Help brainstorming a FAST target seeking algorithm?

So, there’s a little something I need a bit of help with brainstorming and how it could be implemented.

Normally in a game when you have a zombie, you simply iterate over all players, compare their distances and chase the closest player.
This is the simple and naive way to find the nearest target in a game.

I, however, seek a much faster way to do it.

Issues start to arise if you let’s say… have a game where NPCs fight each other, if you have 200+ NPCs then all of them are going to seek, iterate and compare distances and whatnot and it rapidly becomes very expensive.

I’ve considered perhaps doing a chunk approach, where NPCs are inside a chunk and I only seek targets that are within those chunks, this reduces computing costs when all NPCs are spread out and far apart from each other.

But computing costs increase again once you have NPCs and targets clutter and clump together in just a few chunks.

I’m also not entirely sure how to scan through chunks in a cone shape properly without accidentally skipping over chunks or leaving strips of unchecked chunks.

I’m trying to brainstorm and design an algorithm to look for nearby targets in the absolute fastest way possible.
If it comes at the cost of a little precision that’s alright by me.

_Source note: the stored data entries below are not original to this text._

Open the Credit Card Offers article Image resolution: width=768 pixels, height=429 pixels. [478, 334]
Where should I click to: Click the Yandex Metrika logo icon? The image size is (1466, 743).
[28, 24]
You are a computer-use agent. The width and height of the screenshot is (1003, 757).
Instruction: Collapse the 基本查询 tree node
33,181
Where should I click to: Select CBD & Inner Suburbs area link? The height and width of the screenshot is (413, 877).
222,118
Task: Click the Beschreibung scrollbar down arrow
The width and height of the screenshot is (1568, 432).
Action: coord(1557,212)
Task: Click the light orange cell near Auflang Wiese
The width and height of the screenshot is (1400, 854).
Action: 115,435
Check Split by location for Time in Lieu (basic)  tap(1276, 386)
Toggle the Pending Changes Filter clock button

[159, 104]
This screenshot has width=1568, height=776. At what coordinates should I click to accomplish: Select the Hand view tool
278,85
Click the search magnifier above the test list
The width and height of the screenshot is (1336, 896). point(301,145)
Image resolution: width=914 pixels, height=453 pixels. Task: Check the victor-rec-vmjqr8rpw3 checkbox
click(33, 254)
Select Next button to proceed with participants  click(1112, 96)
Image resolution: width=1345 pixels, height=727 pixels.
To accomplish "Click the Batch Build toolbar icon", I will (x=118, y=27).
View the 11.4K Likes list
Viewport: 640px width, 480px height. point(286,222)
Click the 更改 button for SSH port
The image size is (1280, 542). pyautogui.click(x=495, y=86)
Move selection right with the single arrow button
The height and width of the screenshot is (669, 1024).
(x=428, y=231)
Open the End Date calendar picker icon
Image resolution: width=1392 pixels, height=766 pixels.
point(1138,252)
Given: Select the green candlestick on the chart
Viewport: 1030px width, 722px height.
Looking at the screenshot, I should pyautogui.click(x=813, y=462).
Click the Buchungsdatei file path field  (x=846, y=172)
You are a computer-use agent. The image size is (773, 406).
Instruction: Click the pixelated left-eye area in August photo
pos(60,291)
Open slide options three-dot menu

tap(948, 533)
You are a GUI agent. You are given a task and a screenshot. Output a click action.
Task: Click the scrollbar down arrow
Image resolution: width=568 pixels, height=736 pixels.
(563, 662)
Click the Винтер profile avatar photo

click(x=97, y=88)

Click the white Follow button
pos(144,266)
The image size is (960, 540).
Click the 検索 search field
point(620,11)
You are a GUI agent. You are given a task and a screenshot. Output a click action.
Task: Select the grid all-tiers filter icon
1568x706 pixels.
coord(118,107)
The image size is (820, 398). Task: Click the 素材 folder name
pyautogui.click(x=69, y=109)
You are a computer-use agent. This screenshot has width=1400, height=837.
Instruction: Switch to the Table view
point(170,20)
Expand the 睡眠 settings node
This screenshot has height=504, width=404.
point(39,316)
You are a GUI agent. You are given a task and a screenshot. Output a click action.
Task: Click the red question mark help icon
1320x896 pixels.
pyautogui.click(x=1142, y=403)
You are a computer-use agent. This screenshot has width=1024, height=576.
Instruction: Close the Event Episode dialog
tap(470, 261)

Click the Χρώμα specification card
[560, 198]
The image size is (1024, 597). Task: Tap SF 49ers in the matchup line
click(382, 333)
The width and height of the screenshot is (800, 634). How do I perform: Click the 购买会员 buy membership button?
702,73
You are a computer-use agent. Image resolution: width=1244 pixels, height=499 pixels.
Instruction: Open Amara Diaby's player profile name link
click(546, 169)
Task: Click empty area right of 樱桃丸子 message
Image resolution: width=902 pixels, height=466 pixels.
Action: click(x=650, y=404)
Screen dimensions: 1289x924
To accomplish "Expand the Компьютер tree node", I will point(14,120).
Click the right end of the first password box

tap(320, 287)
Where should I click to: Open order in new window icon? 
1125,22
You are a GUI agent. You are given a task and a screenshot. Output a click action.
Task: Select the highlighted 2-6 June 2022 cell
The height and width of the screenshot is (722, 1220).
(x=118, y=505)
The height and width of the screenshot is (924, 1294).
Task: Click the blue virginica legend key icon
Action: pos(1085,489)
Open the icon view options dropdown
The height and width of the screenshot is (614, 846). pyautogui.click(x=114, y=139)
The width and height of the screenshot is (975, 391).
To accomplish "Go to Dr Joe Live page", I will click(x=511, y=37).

If I have a field full of NPCs, that includes NPCs that are far away from each other and certain spots where there might be dense groups of NPCs, I need an algorithm for getting the closest or highest priority NPC with an as low as possible computational cost.

This is mostly just concept for now, I can write code and work it out myself.
I just need some ideas on what could be a good algorithm or how to do this stuff really fast.
I will most likely utilize parallel luau as well.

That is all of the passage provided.